The Syllable in Speech Production
Perspectives on the Frame Content Theory
As a testament to the scope of Peter MacNeilage’s scholarly work across his 40 year career, contributions to this tribute volume represent a broad spectrum of the seminal issues addressed by phonetic and evolutionary science over a number of years. Approaches to the problems raised by attempting to understand these fundamental topics are illustrated in the broad diversity of paradigms represented in the volume. This diversity in itself is a tribute to the breadth of scholarly questions pursued by MacNeilage across his career.

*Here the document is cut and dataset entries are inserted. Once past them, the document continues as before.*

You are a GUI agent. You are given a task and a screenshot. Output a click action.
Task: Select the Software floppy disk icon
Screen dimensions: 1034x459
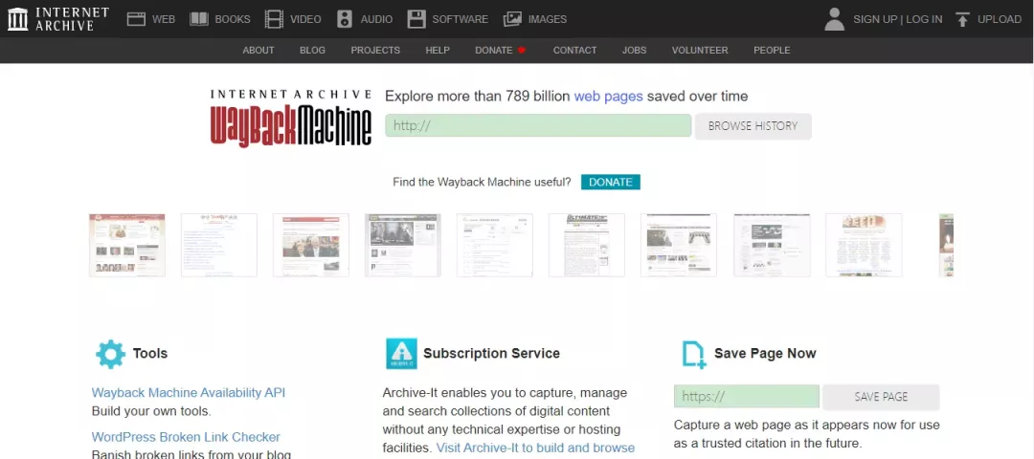coord(416,19)
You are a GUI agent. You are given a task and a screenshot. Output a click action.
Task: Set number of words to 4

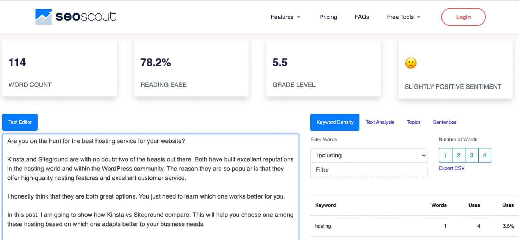click(x=484, y=155)
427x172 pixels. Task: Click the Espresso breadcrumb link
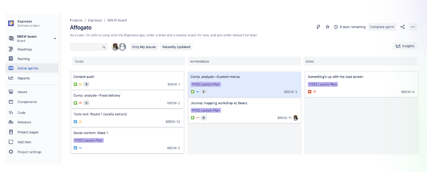pyautogui.click(x=95, y=20)
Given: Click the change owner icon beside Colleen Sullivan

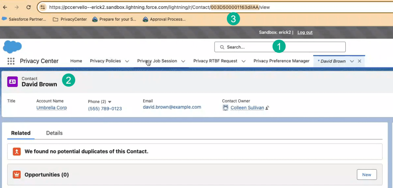Looking at the screenshot, I should click(x=267, y=108).
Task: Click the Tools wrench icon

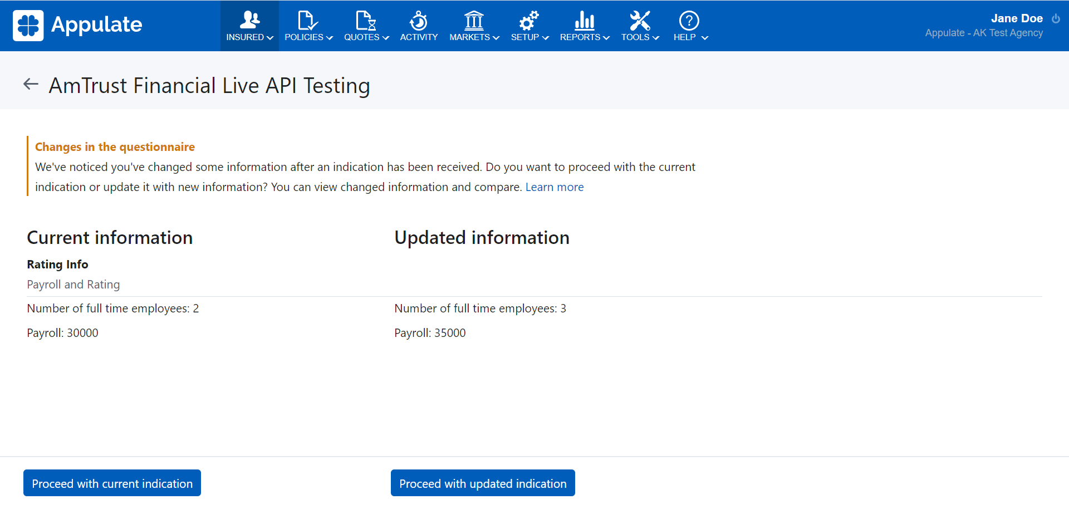Action: 640,21
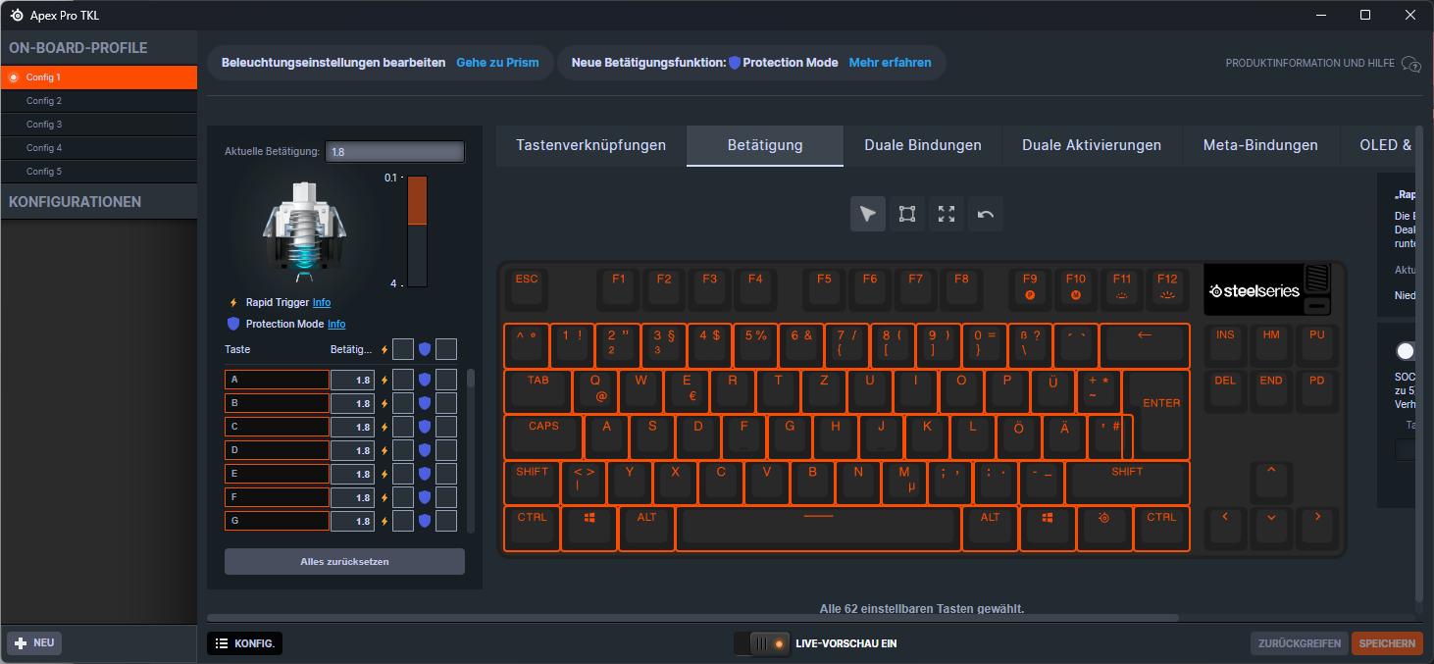Check the header Rapid Trigger checkbox
Viewport: 1434px width, 664px height.
coord(402,349)
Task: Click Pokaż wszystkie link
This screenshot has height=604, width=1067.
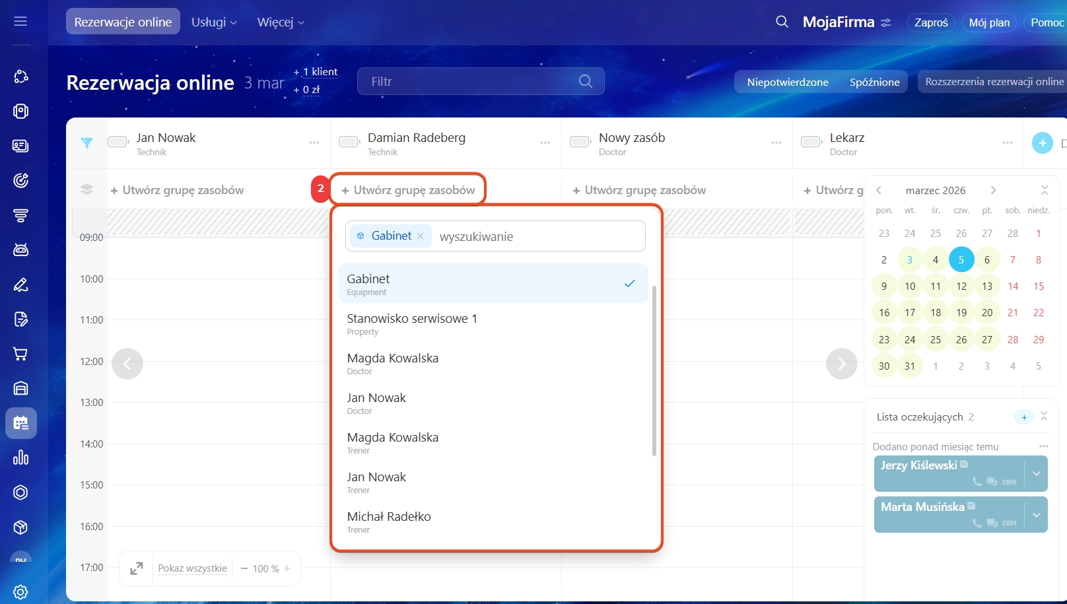Action: point(192,568)
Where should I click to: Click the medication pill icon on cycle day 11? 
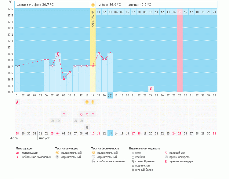(75, 121)
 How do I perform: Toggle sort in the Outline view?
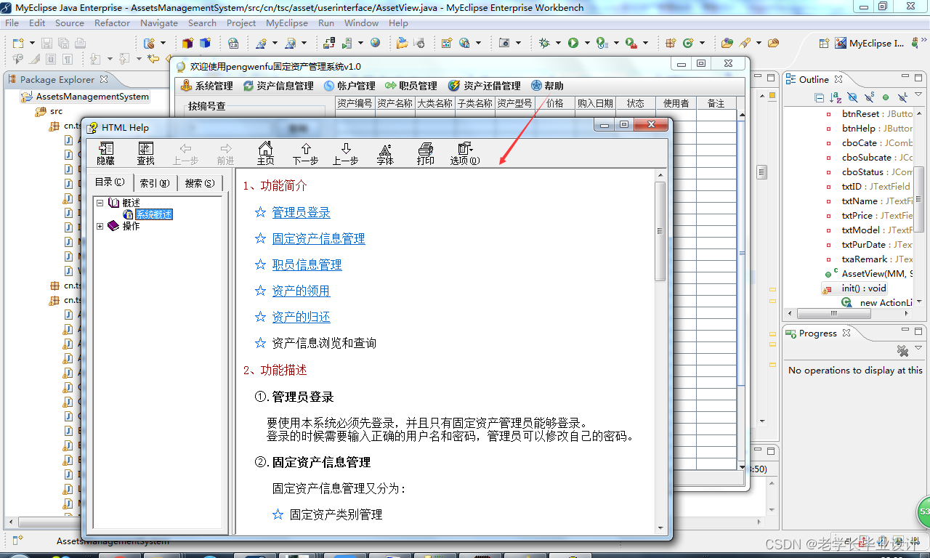pyautogui.click(x=834, y=97)
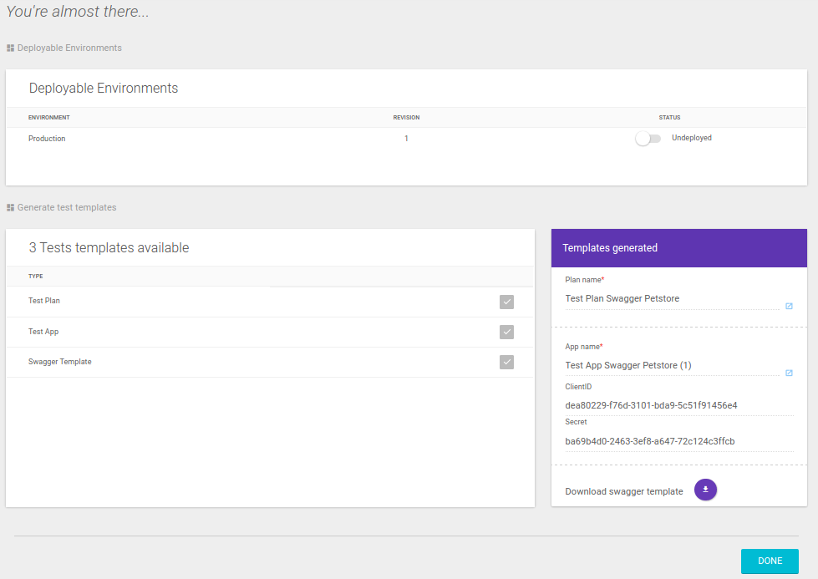
Task: Uncheck the Swagger Template checkbox
Action: [506, 362]
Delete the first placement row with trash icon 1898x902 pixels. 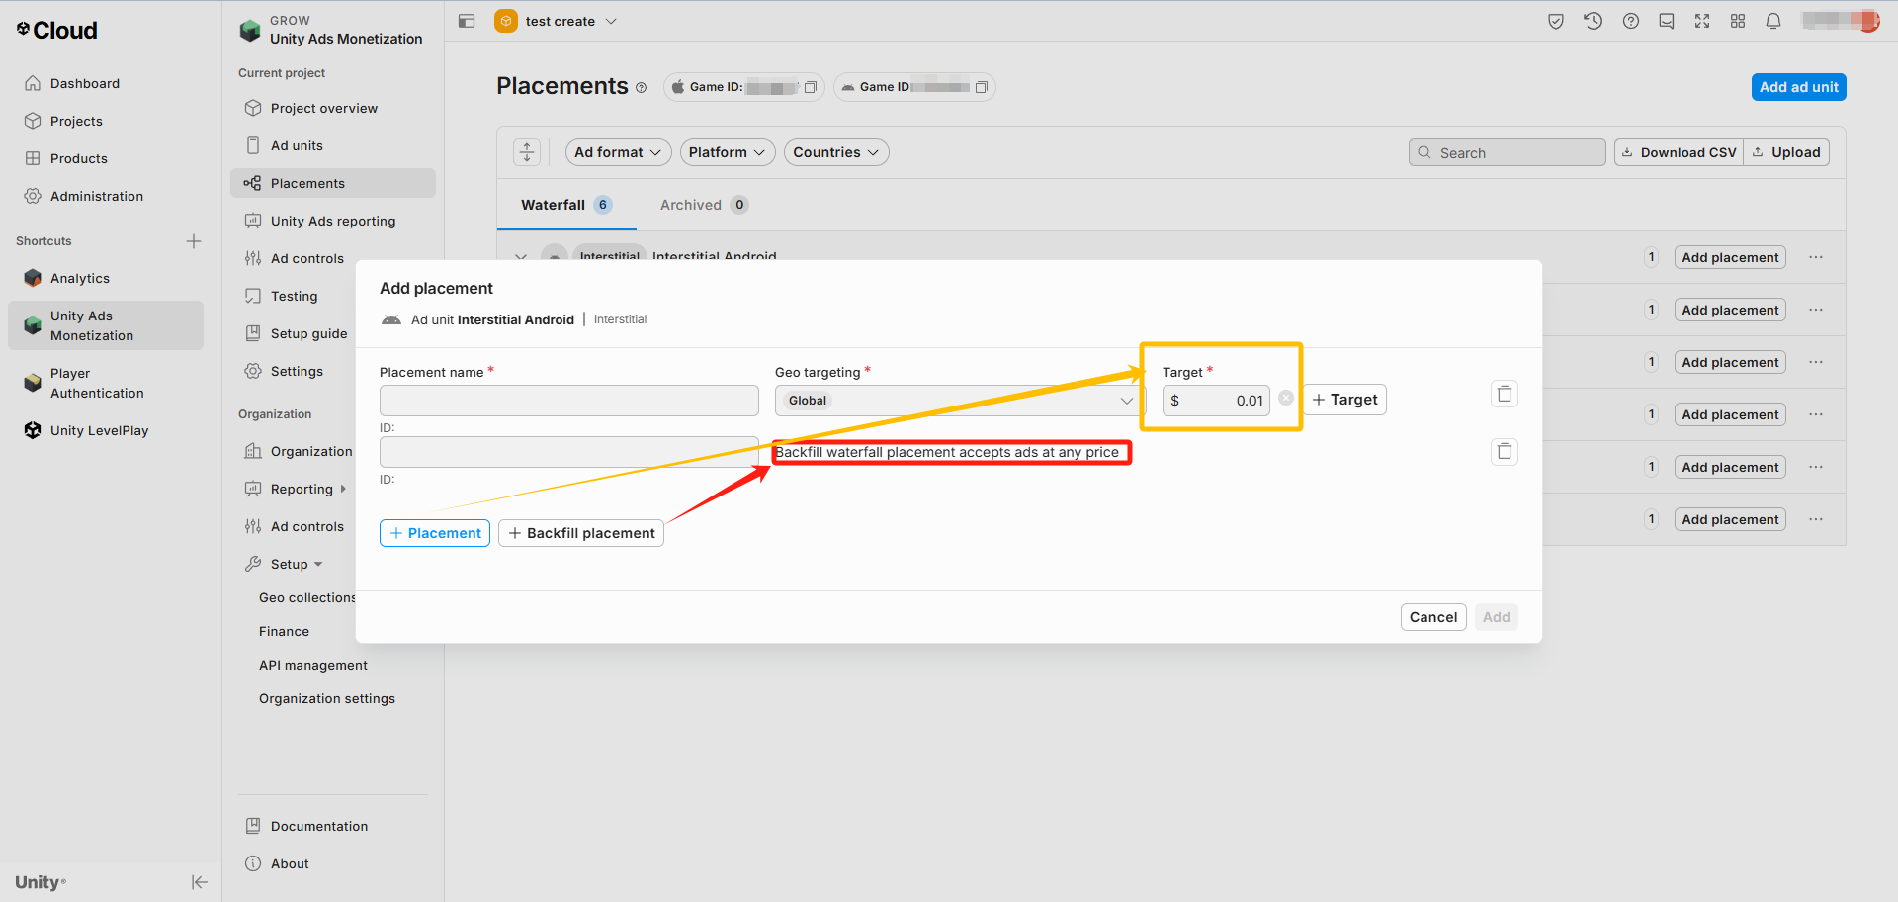[x=1504, y=394]
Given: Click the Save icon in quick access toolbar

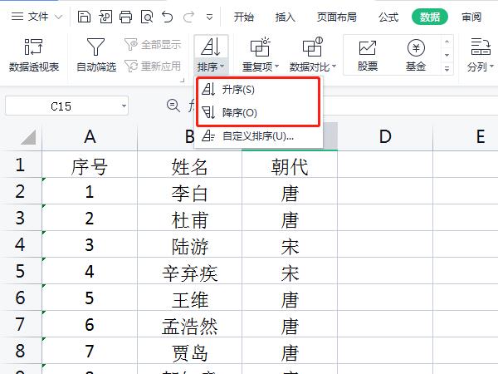Looking at the screenshot, I should [85, 16].
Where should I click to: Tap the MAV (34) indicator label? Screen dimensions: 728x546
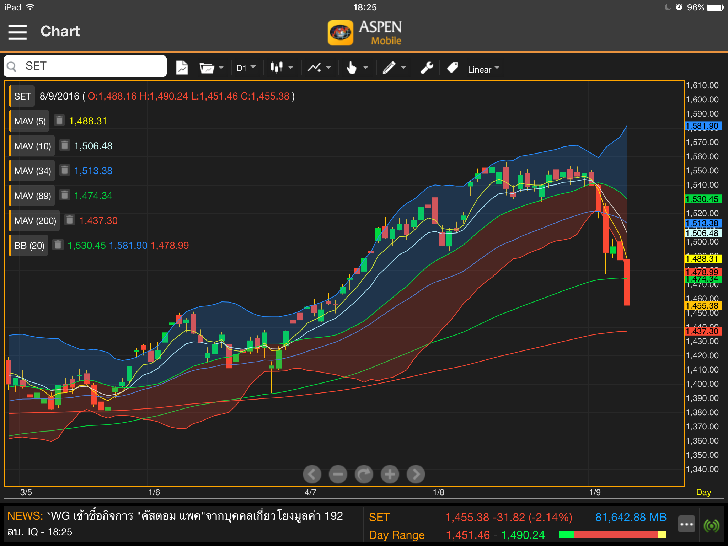point(32,171)
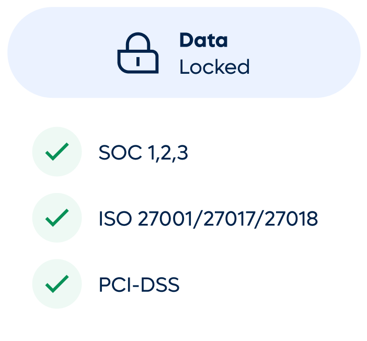Select the bold Data heading

tap(203, 40)
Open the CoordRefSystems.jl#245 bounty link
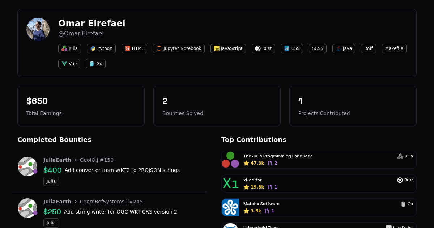 tap(111, 202)
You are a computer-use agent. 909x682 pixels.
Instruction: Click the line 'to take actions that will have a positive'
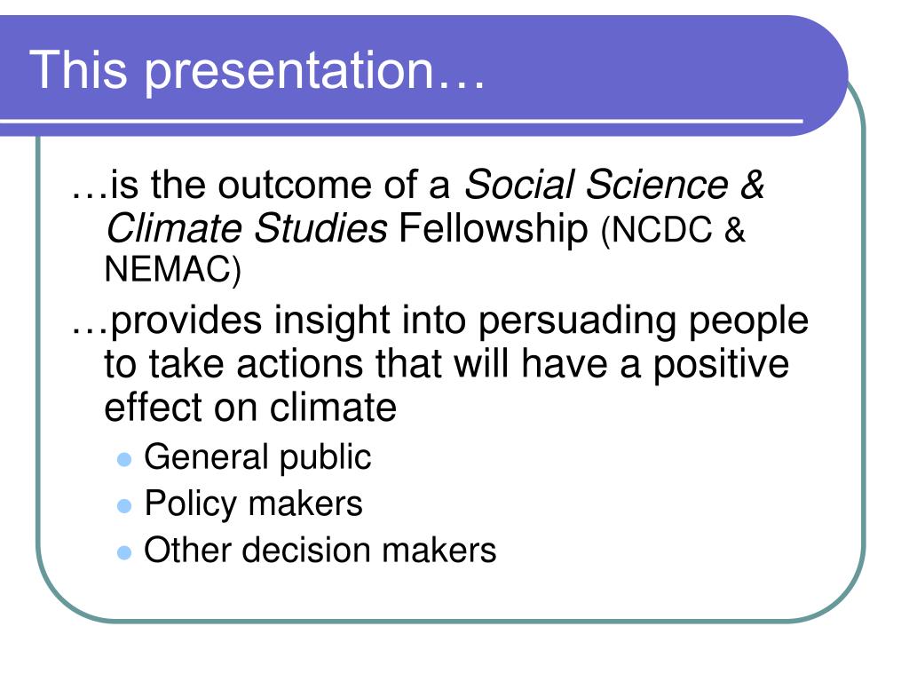point(447,365)
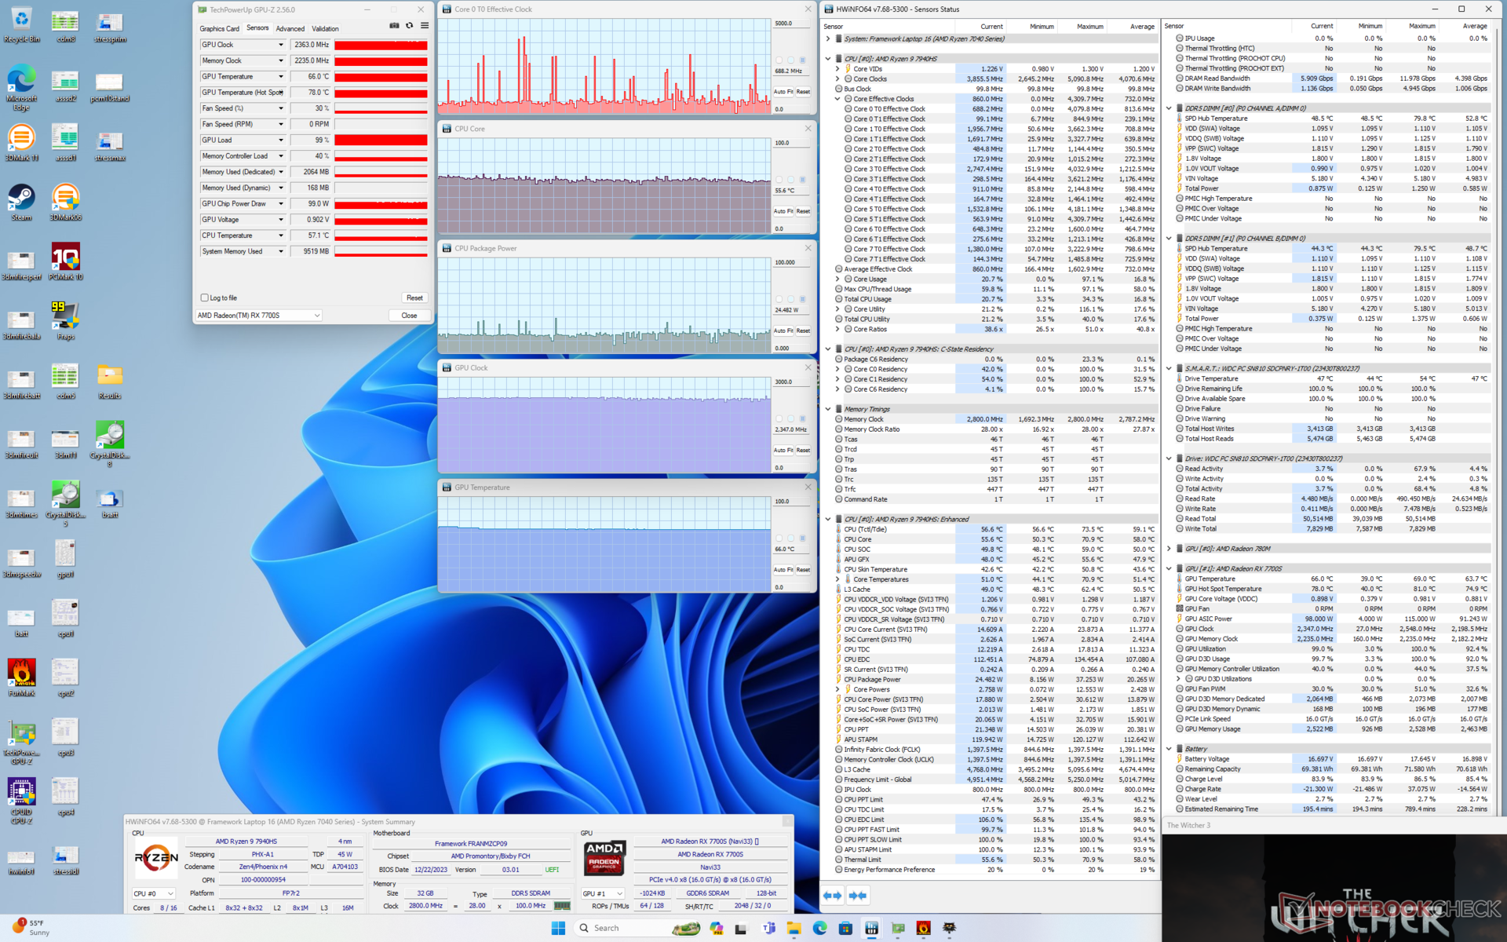1507x942 pixels.
Task: Expand the GPU [#0]: AMD Radeon 780M group
Action: coord(1169,549)
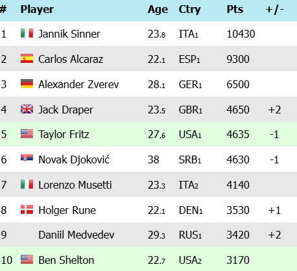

Chapters are arranged around five thematic areas. Two themes, Evolutionary Perspectives on Speech Production and Acquisition of Speech, reflect the major thrust of Peter’s scholarly career over the past 25 years. The other themes are reflective of the broad implications of MacNeilage’s work for scholars in disparate scientific domains. One of the strengths of this volume is the unitary focus of contributions by scientists from diverse scientific backgrounds in considering the applicability of the Frame Content Theory within their own scholarly perspectives. Thematic strands in the volume include:
- - Evolutionary Perspectives on Speech Production
- - Neurobiological Aspects of Speech
- - Perception / Action Relationships
- - Acquisition of Speech Production Skill
- - Modeling and Movement
- - Alternative Perspectives on the Syllable.
Table of Contents
B. Lindblom, Foreword. B.L. Davis, K. Zajdo, Introduction. P.F. MacNeilage, The Frame/Content Theory. Section 1. Evolutionary Perspectives. D. Kimbrough Oller, U. Griebel, The Origins of Syllabification in Human Infancy and in Human Evolution. L.-J. Boë, P. Bessière, N. Ladjili, N. Audibert, Simple Combinatorial Considerations Challenge Ruhlen’s Mother Tongue Theory. D. Demolin, The Frame/Content Theory and the Emergence of Consonants. J.L. Locke, Lipsmacking and Babbling: Syllables, Sociality, and Survival. Section 2. Neurobiological Aspects. L. Fogassi, P. Francesco Ferrari, Mirror Neurons and Evolution of Communication and Language. N.O. Schiller, Syllables in Psycholinguistic Theory: Now You See Them, Now You Don’t. Section 3. Perception/Action Relationships. J.J. Ohala, The Emergent Syllable. K. Schauwers, P.J. Govaerts, S. Gillis, Co-occurrence Patterns in the Babbling of Children with a Cochlear Implant. J.A. Moore, The Development of Consonant Vowel Syllables in Children Following Cochlear Implantation. F.J. van Beinum, Frames and Babbling in Hearing and Deaf Infants. Section 4. Acquisition of Speech. J.M. van der Stelt, Teething, Chewing, and the Babbled Syllable. C. Matyear, An Acoustical Analysis of Consonant-Vowel Co-occurrences in Babbling: Coronal and Dorsal Contexts. C. Stoel-Gammon, B. Peter, Syllables, Segments, and Sequences: Phonological Patterns in the Words of Young Children Acquiring American English. Section 5. Modeling and Movement. B. Lindblom, The Target Hypothesis, Dynamic Specification and Segmental Independence. M.A. Redford, P. van Donkelaar, Jaw Cycles and Linguistic Syllables in Adult English. Section 6. Alternative Perspectives on the Syllable. W. Sadler, The Syllable in Sign Language: Considering the Other Natural Language Modality. C. Abry, V. Ducey, A. Vilain, C. Lalevée, When the Babble-Syllable Feeds the Foot.
Dr. Barbara Davis is a Professor in the Department of Communication Sciences and Disorders at The University of Texas at Austin. She has published over 90 articles and book chapters and is the winner of a variety of research and teaching awards. Dr. Davis is interested in emergence of complex serial vocal patterns underlying young children's acquisition of language capacities. She has evaluated these issues in ontogeny, initial stages of vocal acquisition, in typically developing infants and young children in English and diverse language environments. To consider the role of input in acquisition she has also studied emergence of speech production capacities in young infants with varying degrees of hearing loss. Davis has also considered the implications of ontogeny in modern infants for understanding phylogenic origins of vocal system use for communication in early humans.
Dr. Krisztina Zajdo is an Assistant Professor in the Division of Communication Disorders at the University of Wyoming. She has research interests in the areas of phonological development and disorders with a special interest in cross-linguistic paradigms. Her current research projects focus on phonological development in typically developing children in Hungarian. She is presently involved in several international cooperative research projects (with the Universities of Amsterdam and Turku) focused on development of the vowel inventory in monolingual children acquiring Dutch and Finnish. Her most recent publications focus on the acquisition of the vowel inventory in Hungarian-speaking children.